Çiftçi, köylü kardeş, avcı arkadaş lütfen artık anlayışlı olalım. Özellikle doğanın dengesi için yararlı av hayvanlarının avından vazgeçelim. Doğada özgür kalsınlar. Ekmeğimizin baş düşmanı süne ile savaşıp dursunlar. Ekmeğimiz bütün, elimiz para görsün. Yaptığımız araştırmalarda bakınız o kuşlar bizler için neler yapmakta. Bunlardan sadece birkaçını paylaşalım.

KEKLİK: Günde 2000’den fazla süne- kımıl tüketmekte.

BILDIRCIN: Süne, kımıl, böcek tüketir. Ağaç kabuklarının altındaki böcek ve zararlıları, 1000 karınca vb yemekte.

SIĞIRCIK: 1000 sığırcık bir ayda 20 ton çekirge tüketmekte. GÖK KUZGUN: Bir günde vücut ağırlığının yarısı kadar böcek tüketmekte.

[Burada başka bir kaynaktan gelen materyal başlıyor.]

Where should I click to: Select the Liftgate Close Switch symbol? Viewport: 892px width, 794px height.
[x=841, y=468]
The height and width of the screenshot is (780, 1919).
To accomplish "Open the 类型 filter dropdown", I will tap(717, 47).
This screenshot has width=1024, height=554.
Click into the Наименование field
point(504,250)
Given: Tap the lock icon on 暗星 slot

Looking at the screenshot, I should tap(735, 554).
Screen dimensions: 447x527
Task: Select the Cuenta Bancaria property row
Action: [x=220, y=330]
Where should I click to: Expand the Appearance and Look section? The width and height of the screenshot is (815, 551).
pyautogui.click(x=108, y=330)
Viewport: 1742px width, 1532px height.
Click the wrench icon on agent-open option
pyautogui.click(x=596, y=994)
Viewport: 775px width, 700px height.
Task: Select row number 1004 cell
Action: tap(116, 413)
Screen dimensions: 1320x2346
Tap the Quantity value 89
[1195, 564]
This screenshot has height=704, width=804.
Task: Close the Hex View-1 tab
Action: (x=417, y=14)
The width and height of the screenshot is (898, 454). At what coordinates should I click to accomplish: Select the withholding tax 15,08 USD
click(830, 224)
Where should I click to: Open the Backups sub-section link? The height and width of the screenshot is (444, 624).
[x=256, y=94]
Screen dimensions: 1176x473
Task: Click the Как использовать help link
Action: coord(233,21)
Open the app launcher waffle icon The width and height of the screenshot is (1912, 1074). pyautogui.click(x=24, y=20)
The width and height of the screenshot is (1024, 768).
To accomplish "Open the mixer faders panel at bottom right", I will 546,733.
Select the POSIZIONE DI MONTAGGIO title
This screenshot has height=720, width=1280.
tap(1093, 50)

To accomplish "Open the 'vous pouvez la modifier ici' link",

LEYLEK: Çok miktarda fare, yılan, göçeme, çekiğe vb tüketir. BAYKUŞ: Fare, böcek vb yanı sıra yavrulama mevsiminde günde 45-52 fare tüketmekte.

İBİBİK: Çok miktarda kabuk böceği ve tırtıl tüketmekte.

KIZIL ŞAHİN: Günde25-30 fare tüketmekte.

KUKUMAN: Fare, böcek çekirge vb türleri tüketmekte.

KERKENEZ: Fare, böcek tüketmekte.

ATMACA: Fare tüketmekte.

KARA LEYLEK: Fare, böcek tüketmekte.

EBABİL: Yavrulama zamanında 28 binden fazla uçan böcek, sinek ve benzerlerini tüketmekte. Sinek torbasında devamlı 900 civarında sinek taşımakta. Sinek bulamadığı zaman 1000 km gibi uzaklara giderek sinek ihtiyacını karşılamakta.

Kuşlar çok oburdurlar, bir kuşun günlük böcek tüketiminin kendi ağırlığından fazladır denilmekte. Şöyle bir düşünürsek, bir insan kendi ağırlığından fazla yiyecek tüketmiş olsa ne olurdu acaba. Diğer yandan bakıldığında özellikle çiftçinin baş düşmanları olan süne, fare, çekirge vb benzeri yiyeceklerle beslenen bu kuşların avlanıyor olması akıl alır gibi değil. Ne avladığımıza dikkat etmek gereklidir. Bir çiğnem et için, çocuklarımızın, torunlarımızın, tabiatın geleceğini hiçe saymaktayız. Ve cebimiz girecek parayı ve soframıza girecek ekmeği sokağa atmaktayız. İşte bu nedenle süne ile mücadelede avlanma yasaklarına harfiyen uyulması kaçınılmazdır. Bu konuda Gaziantep İl Genel Meclis Başkanı Menderes Karaduman’ın düşüncelerine katılmaktayım. Düşüncesinin mecliste karara alınması taraftarındayım. Bu hepimiz için iyi olacaktır.

Keklik avlanmasın, süne yaşamasın.

Bu yazımı Meclis toplantısından önce yayınlamak istedim fakat kısmet olmadı.